En Hong Kong se habla cantonés, por lo que no se puede uno sumergir en el mandarín. Sin embargo, es chino y sí ofrecía una intensa exposición a la cultura china. Salí de mi cómodo capullo occidental y me expuse a diario a los sonidos y olores de las pobladas calles y mercados, los comercios de venta de productos medicinales chinos y otros productos exóticos, la energía de tanta gente trajinando por los talleres callejeros, o pregonando productos que a menudo cargaban balanceados en una pértiga. Cerca de mi escuela o en la atestada Tsimshatsui, distrito de Kowloon, por poco dinero, podía almorzar fideos o arroz con curry con los trabajadores o disfrutar de suntuosas comidas cantonesas en restaurantes de lujo. Había muchos restaurantes de cocina típica de distintos lugares de China:

Beijing, Shandong, Sichuan, y Chao Zhou entre otros, todos abarrotados en angostas calles llenas de gente. Ésta era mi entorno cotidiano mientras estudiaba chino. Indirectamente, estaba siendo condicionado a aceptar el idioma.

Aún recuerdo las conversaciones en mandarín con mis profesores a la hora del almuerzo, mientras comíamos Hui Guo Rou (estofado de cerdo con ajo), Man Tou (pan al vapor) y sopa de anguila. Estos encuentros informales fueron mis experiencias de aprendizaje más placenteras y relajantes. Los profesores hablaban de su niñez en China y otros temas interesantes. En una comida china, todos se sirven de la misma bandeja con sus palillos. Siempre fui de buen comer, y como era el único canadiense de la mesa, comenzaron a llamarme “jia na da” (“Canadá” en mandarín) poniendo el acento en “na da,” que significa “llegar y tomar la porción grande.”

Sin duda, tomé la decisión correcta al elegir la universidad China de Hong Kong. La Escuela de Lengua China estaba dirigida por uno de los profesores de idiomas más eficientes que he conocido, el Sr.
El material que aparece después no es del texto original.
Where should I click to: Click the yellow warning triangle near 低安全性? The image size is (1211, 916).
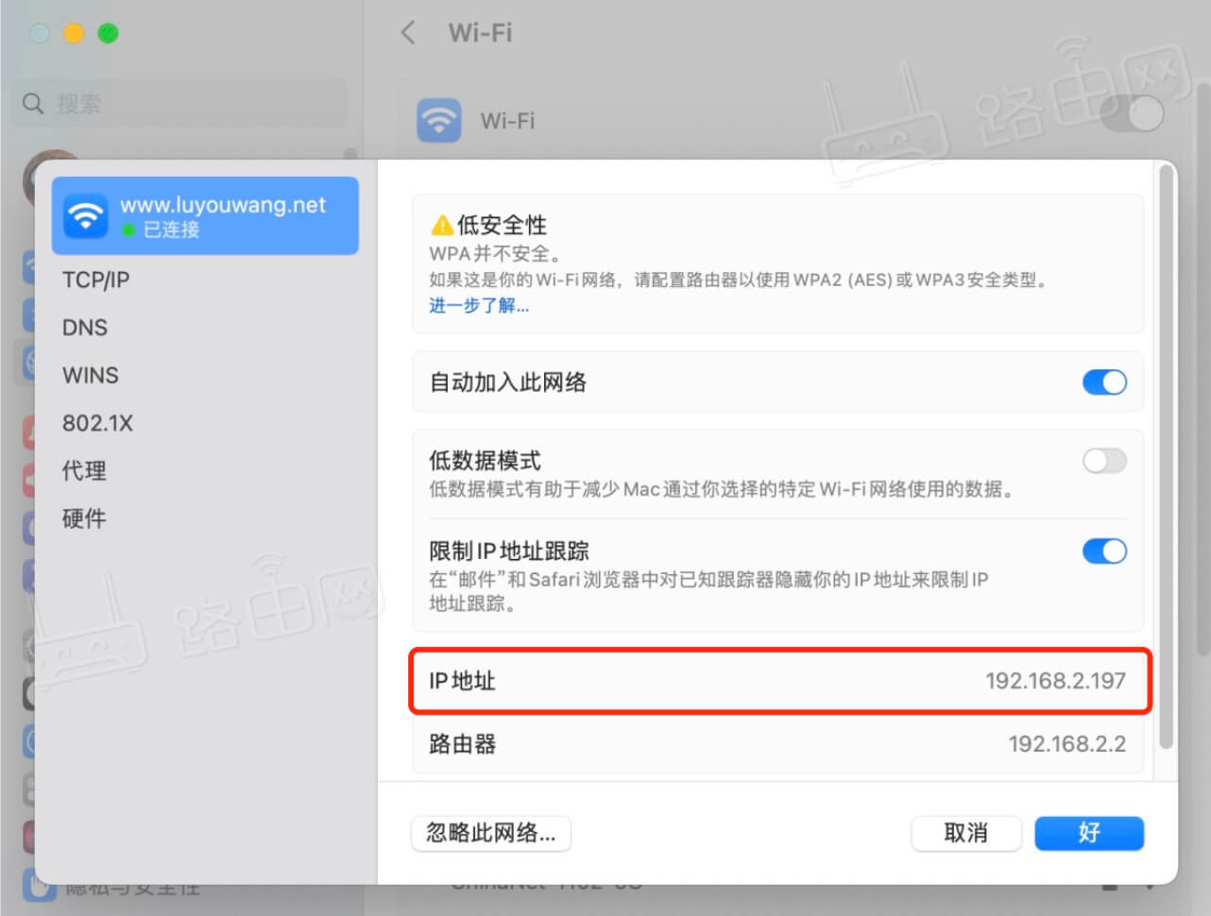coord(441,225)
Liu Ming. Le daba la bienvenida a la gente al idioma chino y lograba que los extranjeros sintieran que

podían aprender mandarín. Insistía en que los estudiantes debían trabajar mucho porque él mismo era un hombre muy enérgico y que trabajaba duro. Me inspiraba a comprometerme con mi nuevo desafío lingüístico y siempre era flexible a mis pedidos. El personal de la escuela era muy amable y alentador.

Al principio, dependía de mis clases cara a cara con los profesores. Sin embargo, pronto comencé a sentir que mis clases eran una carga. Estaba obligado a asistir a clases durante tres horas cada mañana. Algunas veces, estaba cansado y apenas prestaba atención. La eficiencia de los profesores variaba. Algunos insistían en explicarme en inglés, lo cual me resultaba bastante tedioso. La tendencia en aquellos días era poner énfasis en ejercicios que a menudo eran agotadores y aburridos. Las mejores sesiones eran aquellas en las que el profesor sólo hablaba sobre algún tema interesante. La mayor parte de mi aprendizaje provenía de estas charlas informales y del estudio intenso en casa.

Fue la energía del Director Liu Ming, quien nos observaba y nos desafiaba, lo que realmente me inspiró para trabajar con empeño. Los textos que utilizábamos eran del programa Yale en China. El primer texto se llamaba Diálogos Chinos y estaban ambientados en la China del periodo de la pre-liberación. Los diálogos describían a un tal Sr. Smith que vivía, trabajaba y viajaba por China de Shanghai a Nanking y Beiping (como se la llamaba en los días del Kuomintang). Este contexto estaba divorciado de la realidad de la China de finales de los años 60, que estaba envuelta en la Revolución Cultural. Recuerdo muy poco del contenido de este libro de texto, pero me di cuenta de que un texto artificial como este probablemente sea necesario al comienzo del aprendizaje de un idioma.